Nigeria has unveiled an ambitious industrial strategy that places Micro, Small and Medium Enterprises (MSMEs) at the centre of its economic transformation, in what experts describe as one of the country’s boldest efforts to strengthen local manufacturing, create jobs and reduce dependence on imports.
The Nigeria Industrial Policy (NIP) 2025 positions small businesses as the backbone of the country’s industrial future, recognising their contribution of about 50 per cent of Gross Domestic Product (GDP) and more than 80 per cent of national employment.

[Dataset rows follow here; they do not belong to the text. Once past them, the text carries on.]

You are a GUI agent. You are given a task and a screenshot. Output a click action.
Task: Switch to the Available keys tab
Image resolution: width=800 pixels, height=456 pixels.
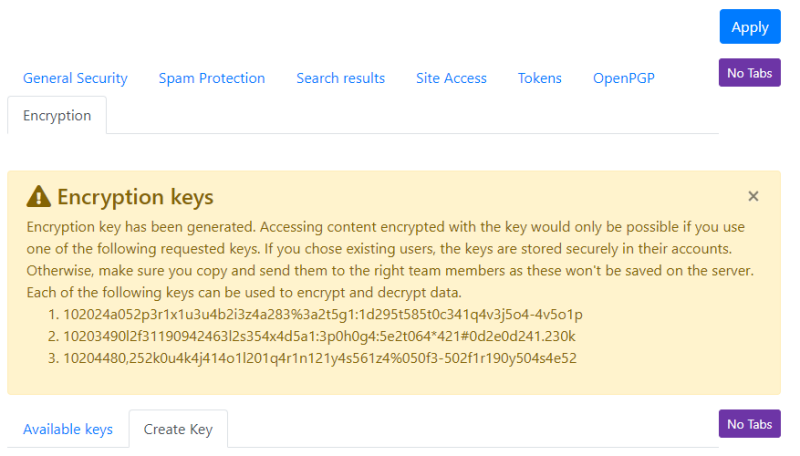(68, 429)
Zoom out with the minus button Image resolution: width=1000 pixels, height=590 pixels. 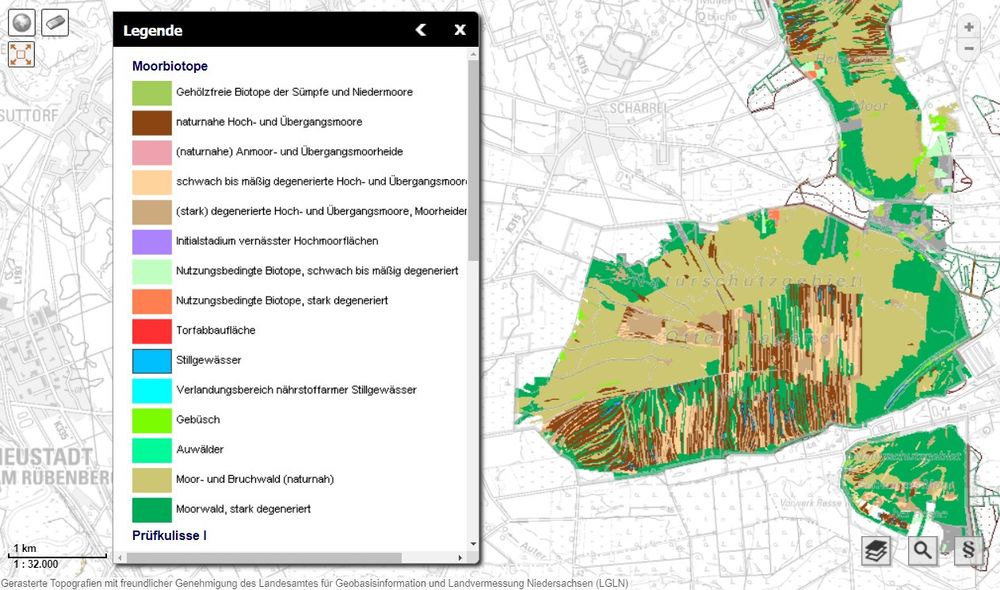tap(967, 48)
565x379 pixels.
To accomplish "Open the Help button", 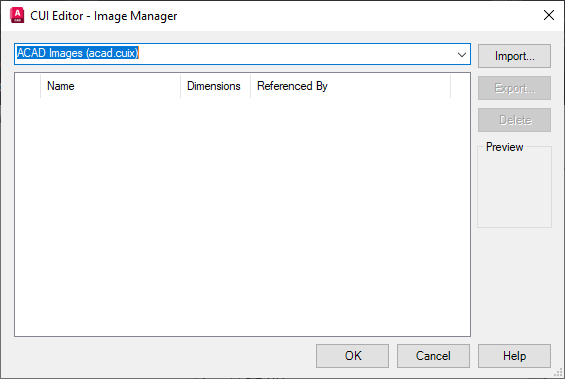I will (x=514, y=356).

To unlock growth, the Federal Government plans to provide sector-specific financing at single-digit interest rates of between five and nine per cent, particularly for manufacturers and agro-processors. The policy also includes a proposal to recapitalise the Bank of Industry to ₦3 trillion by 2026, allowing it to expand long-term financing for businesses.
The government also intends to strengthen credit guarantee schemes to encourage commercial banks to lend more to MSMEs while sustaining existing intervention programmes, including the ₦75 billion MSME Intervention Fund and the ₦50 billion Presidential Conditional Grant Scheme.
Beyond financing, the policy seeks to lower production costs through industrial clusters where businesses can share infrastructure, reliable power, utilities and business support services. It also plans to expand Technology Business Incubator Centres and strengthen the Small and Medium Enterprises Development Agency of Nigeria (SMEDAN) to improve innovation, entrepreneurship and business development.
One of the policy’s key pillars is the “Nigeria First” initiative, which directs government ministries, departments and agencies to prioritise locally made goods in public procurement. Officials believe the measure will create stronger demand for domestic products, encourage manufacturers to expand production and stimulate industrial growth.
The policy further aims to digitally integrate 25,000 small businesses into e-commerce and digital trade platforms by 2026, giving them access to wider markets and modern payment systems. Increased investment in Technical and Vocational Education and Training (TVET), particularly in automation, mechatronics and digital manufacturing, is also expected to help address skills shortages in the industrial sector.
While analysts say the policy could strengthen Nigeria’s position as Africa’s leading manufacturing hub, they stress that its success will depend on effective implementation, timely access to funding, improved infrastructure, stable electricity supply and reforms that make it easier to do business.